What I didn’t like? The “jobs,” as I called them growing up, that would get handed out and often started very early. Depending on your age and maturity level, your job might change from holiday to holiday. Usually my jobs included rolling the ham and salami for the antipasto trays, getting out the fancy china and setting the table, and collecting coats when family members arrived. My least favorite job? What I referred to as “the runner.”
The Running Girl
Growing up, I lived in what is often referred to as a “mother/daughter house.” My family lived downstairs and my grandparents and uncle lived upstairs. As a result, we regularly had ovens going upstairs and downstairs. We had stuff in two different refrigerators – plus the extra refrigerator every family had in the basement and the extra freezer in the garage. The “runner” was the poor schmuck who got stuck running up and down the stairs every time something was needed. Most of the time, you would be told “it’s upstairs in grandma’s refrigerator,” only to discover it was in the basement, so you went upstairs for no reason. And there was never a single trip for multiple items. “I need you to run upstairs and get the cranberries out of grandma’s fridge.” Ten minutes later “go to the freezer in the garage and get the extra ice.”
It. Was. Exhausting.
There were moments I seriously wondered if it was just a ploy to get us tired so we would go to sleep on time. Sometimes I would drag along a cousin to keep me company. But if we were too long and they thought we were involved in an expanded chat or dawdling, someone would actually call on my grandparent’s phone and ask what was taking so long! So not only were we running errands, we were on the clock.

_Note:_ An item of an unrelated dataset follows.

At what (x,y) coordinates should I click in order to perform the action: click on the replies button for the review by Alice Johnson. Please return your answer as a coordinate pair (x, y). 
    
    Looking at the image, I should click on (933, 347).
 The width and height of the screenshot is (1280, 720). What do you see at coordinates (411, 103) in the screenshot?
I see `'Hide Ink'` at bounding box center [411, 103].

The payoff, however, was always the food.
A favorite part of the day, of course, was the food. The payoff of all that running. Even as a child, I was keenly aware it was a lot of work. No matter the holiday, there were always multiple courses – antipasto, some kind of macaroni, and a meat course. Then a break. Then dessert.
For Thanksgiving, the macaroni course was always lasagna. One of the few times each year we would have it.
One Thanksgiving not long after I was married, my mother announced that it was getting to be too much cooking, too much work, too much food. She proposed removing one course.
It became a heated debate.
Someone suggested removing the antipasto. Most of us immediately objected. It wasn’t often we would have some of the Italian delights that were served. My mother then suggested eliminating the lasagna. I was the first one to put a very emphatic no on that idea. She asked, “so then what do you want to eliminate?”
An almost unanimous suggestion – “the turkey!”
The only two who actually objected were my husband and my father. So completely exasperated, my mother gave up and the subject never resurfaced.
So yes, holidays were expensive, exhausting, hard work, and a full-day marathon. And I miss them every time a holiday rolls around.